On August 19, the Privacy and Security Tiger Team released its recommendations for the consent policy to support Stage 1 data exchanges.
Here's a powerpoint summary.
Key points include:
When the decision to disclose or exchange the patient’s identifiable health information from the provider’s record is not in the control of the provider or that provider’s organized health care arrangement (“OHCA”), patients should be able to exercise meaningful consent to their participation.
where meaningful consent is defined by
Advanced knowledge/time
Not compelled, or used for discriminatory purposes
Full transparency and education.
Commensurate with Circumstances
Consistent with Patient Expectations
Revocable
Although granular consent is a desirable future goal (i.e. line item redaction of medications depending on the recipient of the data), technology has not yet evolved to the point where this is widely implementable. It is important that ONC find evidence (such as through pilots) for successful models and not rely on theoretical possibilities. In the interim, patient education is paramount. Realistic expectations about privacy need to be established.
State Health Information Exchanges are busy defining their own policies and technologies to support Meaningful Use Stage 1 Data Exchanges:
Core Set
1. Provide patients an electronic copy of their ambulatory, ED or inpatient summary of care record record
2. Transmit prescriptions
3. Capability to exchange key clinical information among care providers and patient authorized entities
4. Report clinical quality measures
Menu Set (must include at least one public health reporting transaction)
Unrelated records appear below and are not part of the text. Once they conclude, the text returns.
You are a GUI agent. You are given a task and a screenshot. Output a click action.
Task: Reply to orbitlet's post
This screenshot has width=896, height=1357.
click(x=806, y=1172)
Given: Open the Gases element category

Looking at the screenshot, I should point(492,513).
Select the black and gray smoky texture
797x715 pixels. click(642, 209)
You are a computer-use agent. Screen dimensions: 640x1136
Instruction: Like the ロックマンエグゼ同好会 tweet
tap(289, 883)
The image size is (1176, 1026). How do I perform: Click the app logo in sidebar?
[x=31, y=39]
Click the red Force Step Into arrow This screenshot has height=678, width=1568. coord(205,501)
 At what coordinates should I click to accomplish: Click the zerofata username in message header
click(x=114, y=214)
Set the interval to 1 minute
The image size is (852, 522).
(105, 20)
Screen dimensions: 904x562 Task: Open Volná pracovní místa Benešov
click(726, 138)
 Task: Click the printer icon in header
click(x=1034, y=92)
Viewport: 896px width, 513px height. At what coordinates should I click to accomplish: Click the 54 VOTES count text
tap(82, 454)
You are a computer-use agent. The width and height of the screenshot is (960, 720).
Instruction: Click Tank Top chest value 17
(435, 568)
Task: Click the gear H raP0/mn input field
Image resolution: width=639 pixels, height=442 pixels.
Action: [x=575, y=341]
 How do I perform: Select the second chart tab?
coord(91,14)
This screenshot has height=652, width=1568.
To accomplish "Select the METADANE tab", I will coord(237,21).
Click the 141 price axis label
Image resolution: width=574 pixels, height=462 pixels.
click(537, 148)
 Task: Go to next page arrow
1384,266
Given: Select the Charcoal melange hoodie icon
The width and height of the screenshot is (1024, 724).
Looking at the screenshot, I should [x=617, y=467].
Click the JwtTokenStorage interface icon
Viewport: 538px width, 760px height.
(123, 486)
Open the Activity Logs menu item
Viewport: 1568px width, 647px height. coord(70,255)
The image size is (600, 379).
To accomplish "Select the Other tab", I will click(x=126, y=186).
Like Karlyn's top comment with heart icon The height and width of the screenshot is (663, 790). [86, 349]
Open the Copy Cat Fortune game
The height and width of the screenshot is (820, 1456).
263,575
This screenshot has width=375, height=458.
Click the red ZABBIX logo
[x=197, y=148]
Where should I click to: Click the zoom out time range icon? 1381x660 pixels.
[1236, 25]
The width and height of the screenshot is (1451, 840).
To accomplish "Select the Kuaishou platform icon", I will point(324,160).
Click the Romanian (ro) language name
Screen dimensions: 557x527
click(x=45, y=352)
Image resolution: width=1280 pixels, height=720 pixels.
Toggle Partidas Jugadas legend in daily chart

5. Incorporate clinical lab tests results into EHRs as structured data
6. Provide summary of care record for patients referred or transition to another provider or setting
7. Capability to submit data to immunization registries, provide syndromic surveillance and lab data to public health agencies
The guidance from Privacy and Security Tiger Team provides a valuable framework to inform state activities. In Massachusetts, we have Chapter 305, which requires opt-in consent for data sharing.
By adopting a national policy that ensures providers educate their patients about Meaningful Use data exchanges and obtain consent before sharing information with outside organizations, we will ensure that patient privacy is protected.